I came back from a marquee CIO event this weekend and the experience has me wondering was the time well spent ? When you have 100 odd CIOs from large companies congregating for 3 days having taken their time out to learn, network, debate and whatever CIOs do in such events, it is blasphemous to subject them to basic stuff on technologies. So here is a list of stuff that CIOs do not want to hear about in any technology event.
  1. Virtualization : everyone has done it to the extent possible and nothing new to talk about by any vendor; be it storage or servers, or even desktop. This is a no-brainer, so stop !
  2. Unified Communication : we have been tying ourselves into knots telling everyone that beyond the IP phones, IM, Chat, Video-conferencing, tele-presence, web-conferencing, audio-conferencing, white-boarding, and combining all of this into one device (if such a device exists and can be deployed across WIFI, CDMA, GSM, WIMAX, 3G at one go), is there a big business benefit ?
  3. Security : yeah ! we all have UTM, at least in theory, and yes, we patch our servers, desktops, laptops, mobile phones and take backups everyday. So what's new ?
  4. Green Computing : it's fashionable to talk green; a speaker asks "Do you have green clothing ?". In the past every generation of computers doubled the computing power; in the future every generation will reduce power consumed by 50%. Green is not only about saving power in the data center and your end-computing devices.
  5. SaaS and Cloud : everyone has an opinion and with the exception of sales force automation, no new offerings worth talking about. Waiting for the cloud to form and the rain, the IT organization cannot be like the Indian farmer. IT has to continue delivering every day as business does not wait.

Every vendor who sponsors an event for CIOs believes that they can continue to offer the same old stale product presentations and numbers that do not make sense to most of us. I believe that if this were to continue, the participation in such events will continue to decline to a level where the opportunity will dry up for the vendors.

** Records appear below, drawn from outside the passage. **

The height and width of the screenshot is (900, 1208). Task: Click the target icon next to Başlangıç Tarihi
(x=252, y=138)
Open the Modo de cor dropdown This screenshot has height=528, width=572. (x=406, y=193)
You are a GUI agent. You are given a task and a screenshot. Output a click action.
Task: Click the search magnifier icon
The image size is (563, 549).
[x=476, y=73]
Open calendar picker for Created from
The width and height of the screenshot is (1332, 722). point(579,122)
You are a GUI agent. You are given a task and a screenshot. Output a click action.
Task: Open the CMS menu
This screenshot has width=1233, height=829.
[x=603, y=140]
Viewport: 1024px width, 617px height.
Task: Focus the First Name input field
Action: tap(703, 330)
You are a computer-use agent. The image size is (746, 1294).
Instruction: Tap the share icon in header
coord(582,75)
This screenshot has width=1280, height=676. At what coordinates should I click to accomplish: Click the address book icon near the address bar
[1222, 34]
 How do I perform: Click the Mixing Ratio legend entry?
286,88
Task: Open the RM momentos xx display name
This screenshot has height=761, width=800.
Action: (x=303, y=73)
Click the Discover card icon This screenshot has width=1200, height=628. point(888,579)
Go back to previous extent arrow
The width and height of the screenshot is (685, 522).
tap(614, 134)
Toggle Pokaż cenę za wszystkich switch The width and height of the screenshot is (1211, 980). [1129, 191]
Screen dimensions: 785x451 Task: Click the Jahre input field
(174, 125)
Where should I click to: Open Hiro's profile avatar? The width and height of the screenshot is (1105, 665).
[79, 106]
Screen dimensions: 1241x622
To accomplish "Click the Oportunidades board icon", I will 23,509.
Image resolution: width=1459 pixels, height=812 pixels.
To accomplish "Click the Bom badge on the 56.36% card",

Are there other technologies you want to add to the list ?

Tuesday, November 11, 2008

Blue Oceans and Black Swans in the current economy

I have been fortunate to meet both the authors (Kim Chan and Renee Mauborgne though at different times spread over a year) of Blue Ocean Strategy, the much talked about book. Both authors present a contrasting style when discussing the book and the Blue Ocean Strategy and that got me thinking a lot about how does one go about creating strategies that can be indeed classified as Blue Ocean way of steering a company ahead.

When I met Kim in a high power talk, it was motivation enough to read the book. The book was a wonderful collection of facts presented together to justify the Blue Oceans v/s the Red Oceans or the competitive scenario in which all of us operate. But the question that remained unaddressed is that how many companies had their executives read the book, engaged consultants and then came up with a real Blue Ocean strategy which was implemented and found successful. I have yet to find any.

Almost a year later, the meeting with Renee was to that extent different, where I was a bit skeptical as well as started asking many within the audience whether they had read the book and found any of the principles making a difference in their strategic thinking. Reality is everyone who had read the book liked it, but had no answers to the question that continued to haunt me.

And then a few weeks back I read Black Swan by Nassim Nicholas Taleb and I found solace in the fact that most theories are created to justify what happened; rarely a theory has been applied to create the impact that it justifies by looking at the past.

Putting both of them together, the conclusion that I draw is that tactical strategies may bring short-term results, long-term strategies may work to a point, and then the unexpected comes along and thought leaders (?) will create new theories to justify them.

So what has all this got to do with a CIO ? Well IT organizations end up at the receiving end when Red Oceans and Black Swans come together as it is the case right now. Budget cuts, manpower pressures, outsourcing and vendor management, all of these are here to stay. What Blue Ocean strategy keep the Organization afloat and the CIO busy ? If I do find some answers, you will see them here. If you have any, do post them here.